PROBLEM DESCRIPTION
The entries are to be given back verbatim; no picture is to be copied.
[[ PROVIDED ENTRIES, beginning ]]
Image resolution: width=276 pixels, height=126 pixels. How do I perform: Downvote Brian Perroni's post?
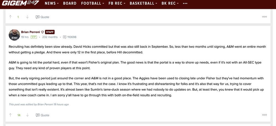(x=27, y=115)
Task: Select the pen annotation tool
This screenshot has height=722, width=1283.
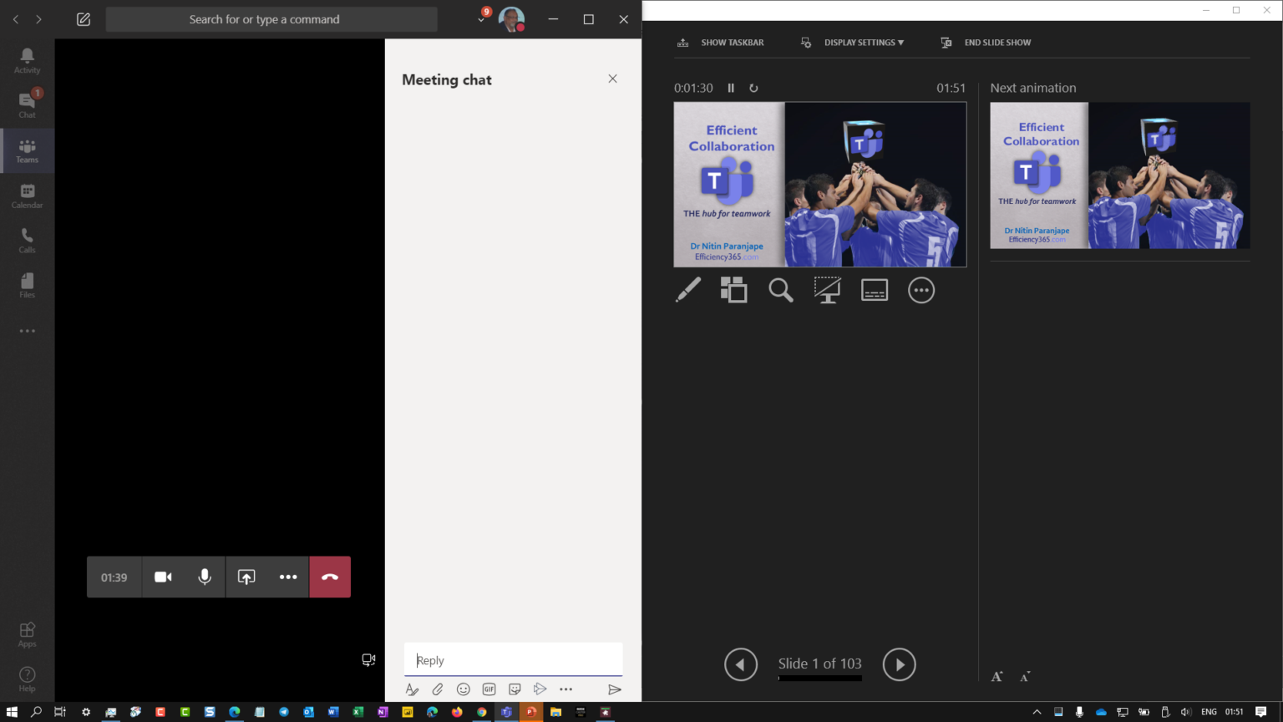Action: click(x=687, y=289)
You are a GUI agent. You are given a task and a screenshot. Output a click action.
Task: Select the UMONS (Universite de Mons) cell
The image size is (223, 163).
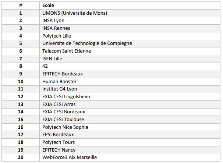[x=75, y=13]
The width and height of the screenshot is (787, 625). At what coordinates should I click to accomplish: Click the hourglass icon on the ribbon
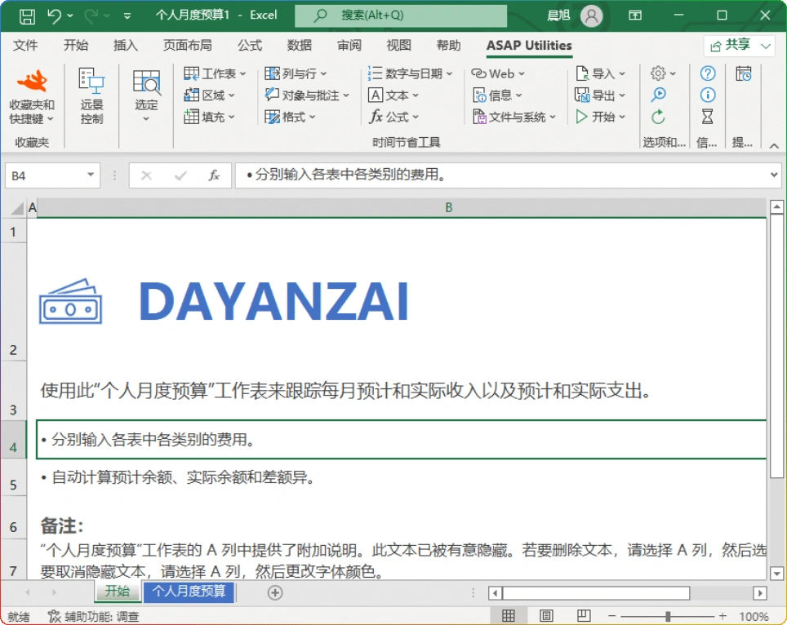707,117
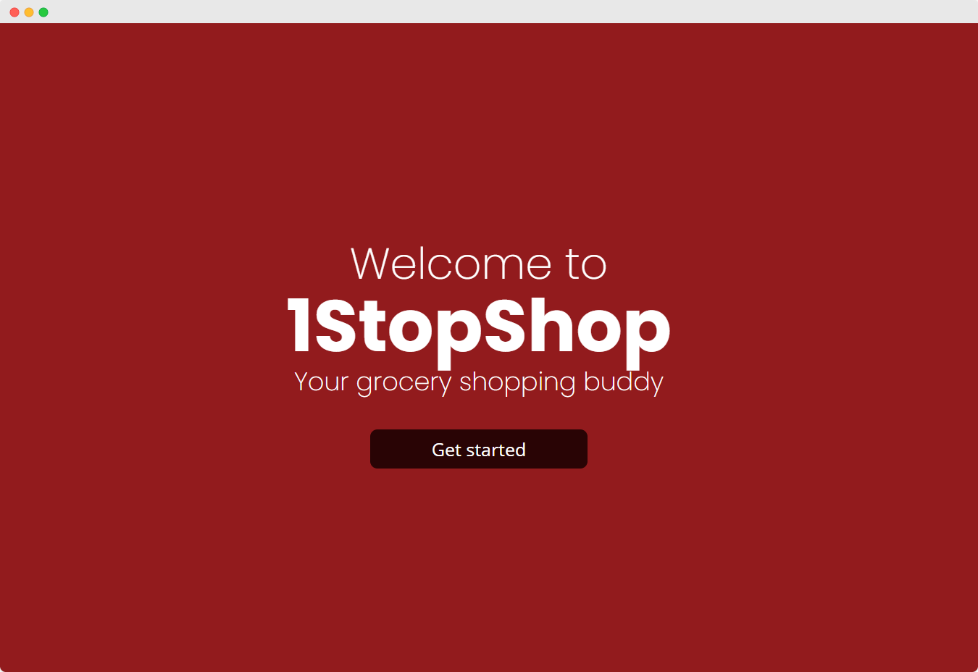Click the word 'shopping' in the tagline

pos(517,383)
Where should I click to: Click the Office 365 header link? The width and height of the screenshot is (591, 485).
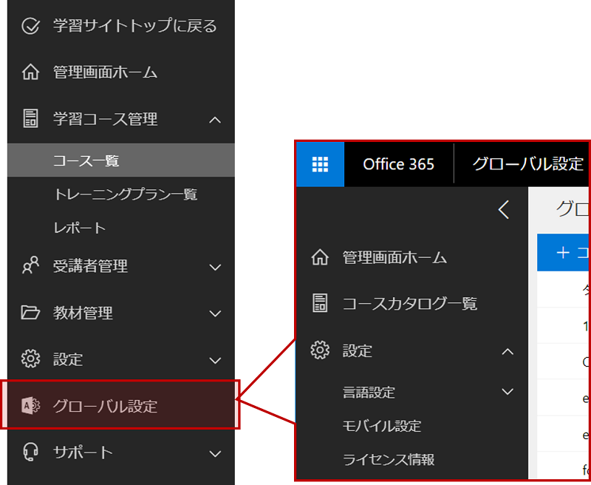[x=398, y=164]
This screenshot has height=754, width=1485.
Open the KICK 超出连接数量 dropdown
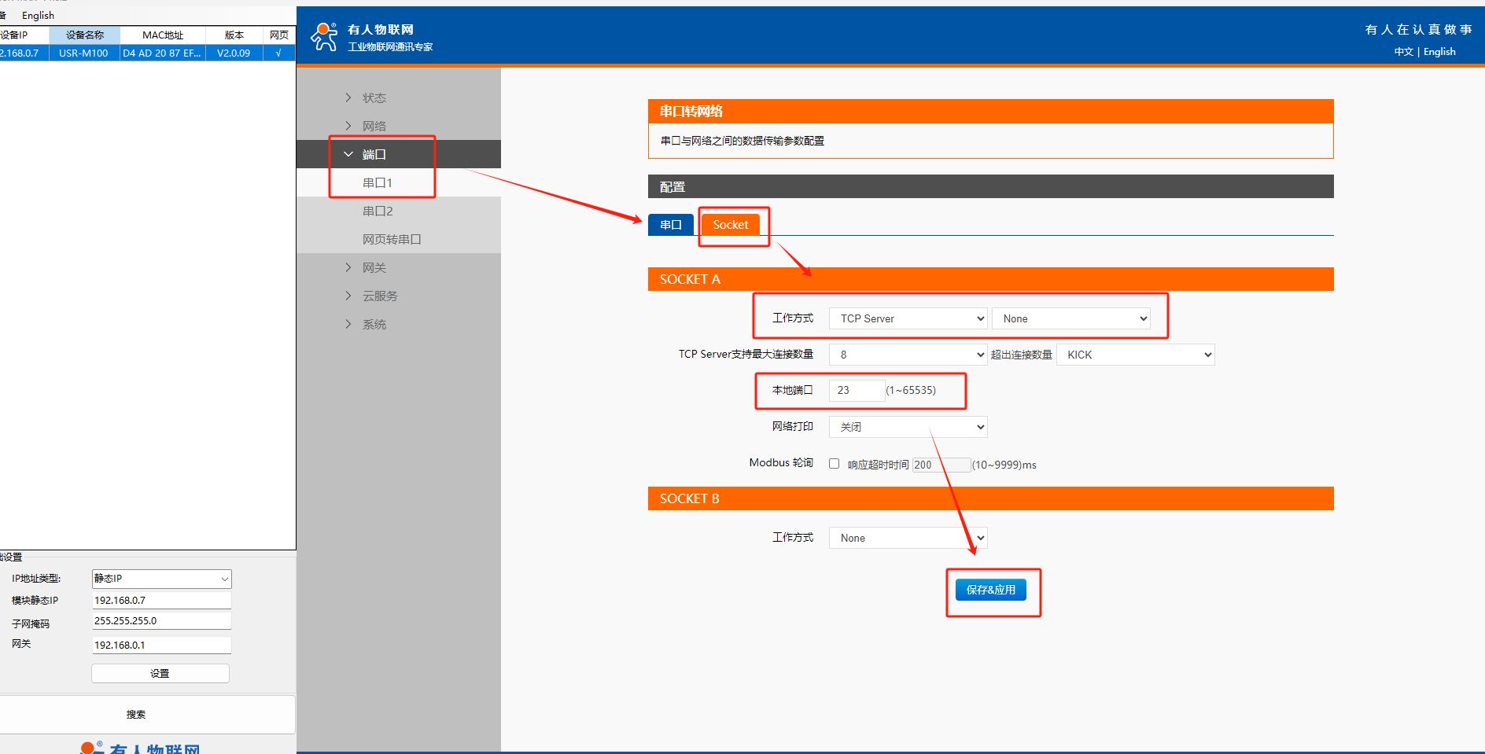point(1135,355)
[[ PROVIDED ENTRIES, end ]]
ANSWER SPACE
Image resolution: width=276 pixels, height=126 pixels. How do I perform: Downvote Brian Perroni's post?
(x=27, y=115)
Task: Select the pen annotation tool
This screenshot has height=722, width=1283.
Action: click(x=687, y=289)
You are a GUI agent. You are given a task and a screenshot. Output a click action.
Task: Select the UMONS (Universite de Mons) cell
The image size is (223, 163).
[x=75, y=13]
The width and height of the screenshot is (787, 625). At what coordinates should I click to accomplish: Click the hourglass icon on the ribbon
707,117
Click the word 'shopping' in the tagline

pos(517,383)
Where should I click to: Click the Office 365 header link? The width and height of the screenshot is (591, 485).
[x=398, y=164]
This screenshot has height=754, width=1485.
Open the KICK 超出连接数量 dropdown
point(1135,355)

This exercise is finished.